A Sudden Glimpse to Deeper Things: Mark Cousins’s astonishing portrait of Scottish abstractionist Wilhelmina Barns-Graham
Mark Cousins’s hypnotic documentary attempts to access artist Wilhelmina Barns-Graham’s unique way of seeing by mirroring the haphazard geometries of her work.
Though she was bad at navigating the art world, the painter Wilhelmina Barns-Graham was remarkable at the art. The 20th-century abstractionist, who worked alongside Barbara Hepworth and Ben Nicholson in post-war St Ives, used to paint tussling rows of identical squares and emphatic black lines that bisected at peculiar and erratic angles. Unravelling – or at least understanding – these mysterious formal arrangements is central to Mark Cousins’s humane portrait of the artist, which also works in part as a petition for a more public legacy for Barns-Graham. But this impressive documentary, guided by Cousins’s rhythmic narration and Tilda Swinton voicing Barns-Graham’s journals, is surprisingly light-touch on biography: Cousins seems less interested in historicising the artist within the canon than in accessing her specific, coded point of view.
The approach works astonishingly well, because the haphazard geometries of Barns-Graham’s work are still so unresolved. From childhood, she seems to have been formidably attuned to forms; she had synaesthesia, associating different colours with letters of the alphabet, as well as a strong mathematical sensibility. Together, these elements allowed her to begin creating her hieroglyphics of emotion. For Cousins, the materiality of brush on canvas is secondary to what he calls Barns-Graham’s “brain-machine” – her alchemical mind, which had a hypersensitivity towards nature that seemed to overwhelm as much as it inspired. With this overarching sense of Barns-Graham’s artistic personality, Cousins avoids the teleology of some films about painters, which obsess over the development of work from juvenilia to masterpiece: the film’s generosity of perspective makes it all seem so rich, so worthwhile.

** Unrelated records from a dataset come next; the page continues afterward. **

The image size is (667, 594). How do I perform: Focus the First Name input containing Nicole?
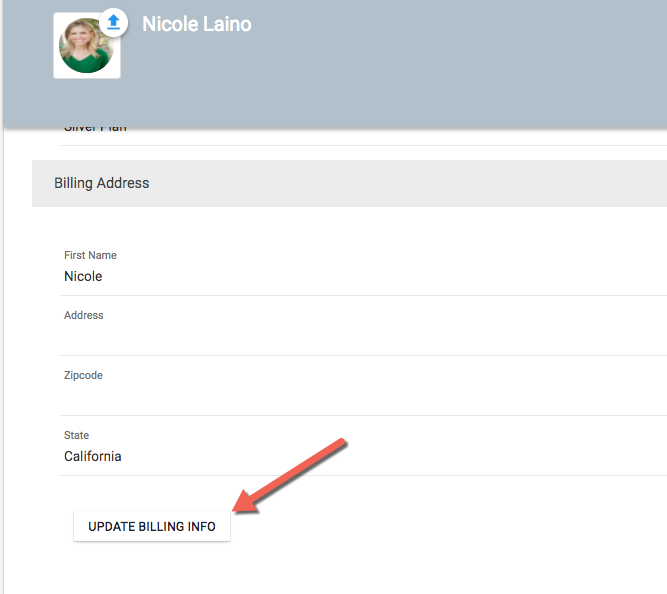tap(300, 277)
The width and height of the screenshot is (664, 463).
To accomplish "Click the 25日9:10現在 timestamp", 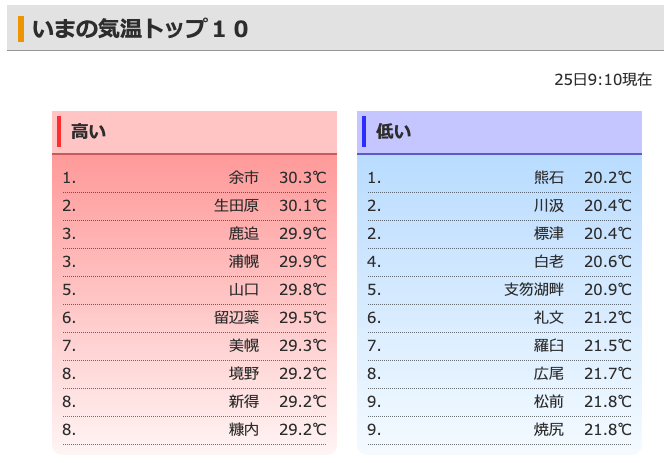I will point(603,80).
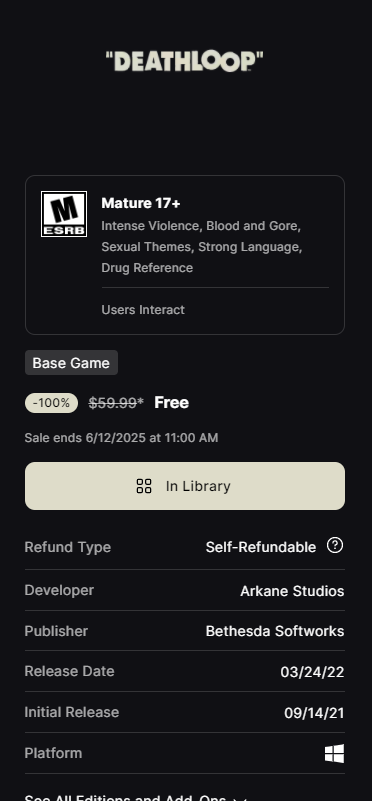Screen dimensions: 372x801
Task: Click the Users Interact label
Action: tap(143, 310)
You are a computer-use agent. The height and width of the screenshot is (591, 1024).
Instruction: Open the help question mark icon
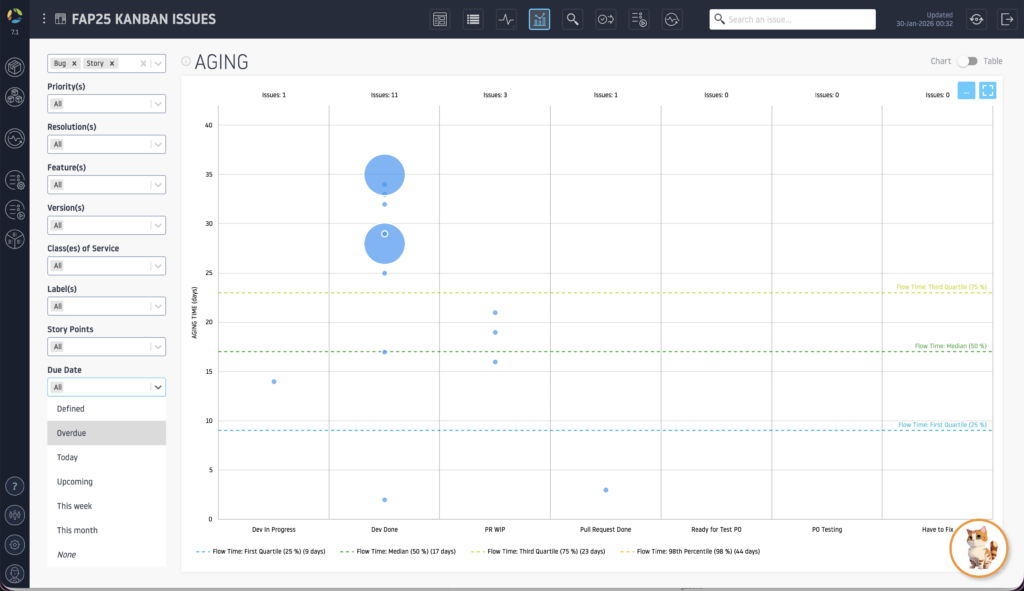click(x=15, y=487)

Throughout, Cousins speculates on the limits of documentary, its inability to offer the proximity to a subject that a filmmaker implicitly craves. The techniques he uses to try to enter Barns-Graham’s experience – slide-shows of archive material, animations of her colliding painted blocks, reconstructions of events – turn elegiac: they are symptomatic of a documentary-maker who can invent modes of access, but never reach the real thing. Cousins may have elaborated too much towards the end of the film, however, which includes a video work imagining a conversation between Barns-Graham’s younger and older selves. It’s a rare moment when the film seems to intervene too heavily. The most sublime sequence has a group of Barns-Graham’s pictures appearing on screen, one after the other, beneath the sound of strings. When Cousins curates lightly enough, the work can speak for itself.
► A Sudden Glimpse to Deeper Things arrives in UK cinemas 18 October.